ご存じの通り、世の中にあるUSB機器の中には“CD-ROMドライブ”があります。そこで、「どうにかして、AndroidをUSBメモリではなく、“CD-ROMドライブ”に仕立てることはできないものか?」と考えるのは割と筋の通った話です(図2)。
つまり、USBメモリからのPCブートではなく、CD-ROMドライブからのPCブートということです。
ただし、Android側から見ると、ISOファイルは通常ファイルでしかないので、そのままではうまく認識しません。ここで利用するのが、Android(Linux)の特殊なデバイスファイル「ループバックデバイス(Loopback device)」です。これにより、容易に通常ファイルを仮想デバイス化することができます。SDカード内のISOファイルをループバックデバイスでデバイス化することで、ダウンロードしたISOファイルをそのまま使用でき、簡単にCD-ROMドライブとして扱うことができるのです。
後は、PC側のBIOS設定で、USB CD-ROMドライブをブートシーケンスの先頭にして、PCをブートするだけです。
以下に、Androidボード試作機1号でのオペレーション内容を示します(注1)。
1.ボードにSDカードを挿入する
2.シリアル端末上で、ISOファイルが入っていることを確認する
全部で、3つのISOファイル(KNOPPIX、Puppy Linux、Ubuntu)があります。
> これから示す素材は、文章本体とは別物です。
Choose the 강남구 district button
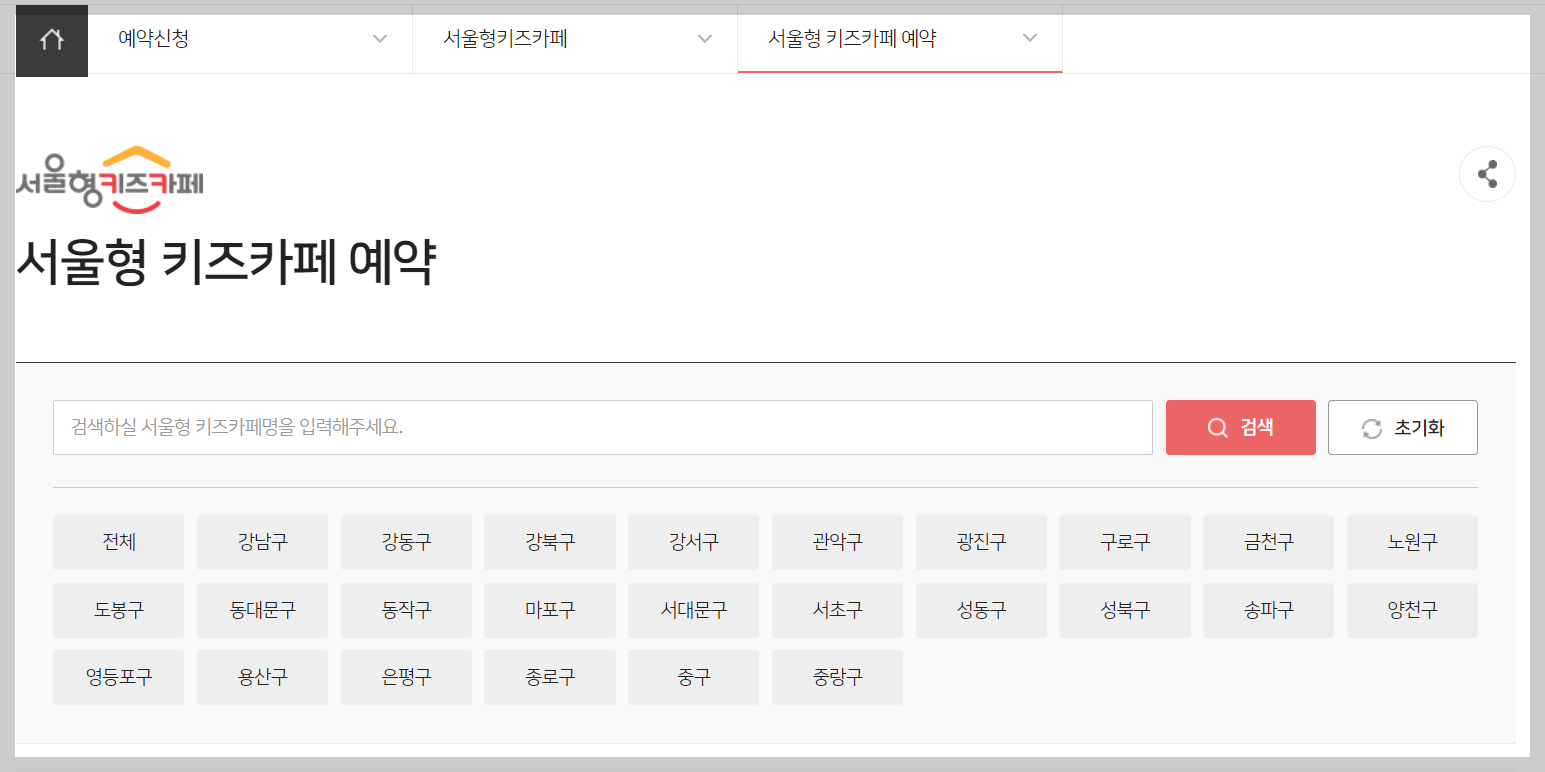This screenshot has width=1545, height=772. pos(262,542)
- knoppix_v6.7.1CD_20110914-20111018.iso …… KNOPPIX
- ubuntu.iso …… Ubuntu
- wary-511-01j-k2.6.32.28-small.iso …… Puppy Linux
この中で、今回使用するものはKNOPPIXです。
3.シリアル端末上で、「losetup」コマンドを使って、KNOPPIXのISOファイルを仮想デバイス化する
仮想デバイスができたかどうかは、ループバックデバイスファイル「/dev/block/loop0」に対し、「losetup」コマンドをたたいた結果で確認します。正しく仮想化できていると、設定したISOファイルのファイルパスが表示されます。
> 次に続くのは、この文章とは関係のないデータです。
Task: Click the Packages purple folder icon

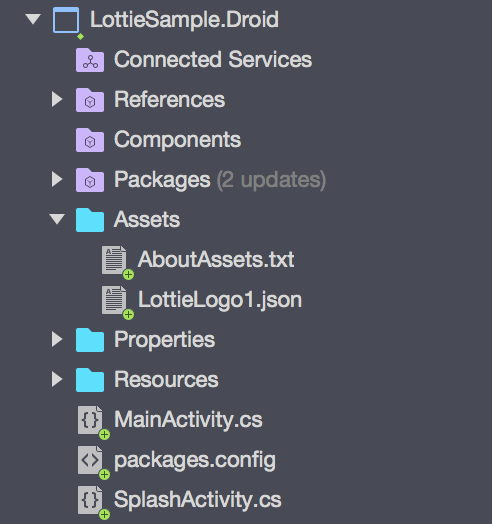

4.仮想化したデバイスファイルをUSBマスストレージクラスに認識させる
AndroidのUSBマスストレージクラスのデバイスドライバには、「/sys」配下に特殊ファイル(/sys/devices/platform/s3c6410-usbgadget/gadget/lun0/file)が存在します(注2)。この特殊ファイルに対して、デバイスファイルのパスを書き込んでおくと、USB接続時にPC側からそのデバイスを参照できるようになります。今回の場合は、KNOPPIXのISOファイルをループバックデバイス(/dev/block/loop0)で仮想デバイスにしていますので、そのファイルパスを書き込みます。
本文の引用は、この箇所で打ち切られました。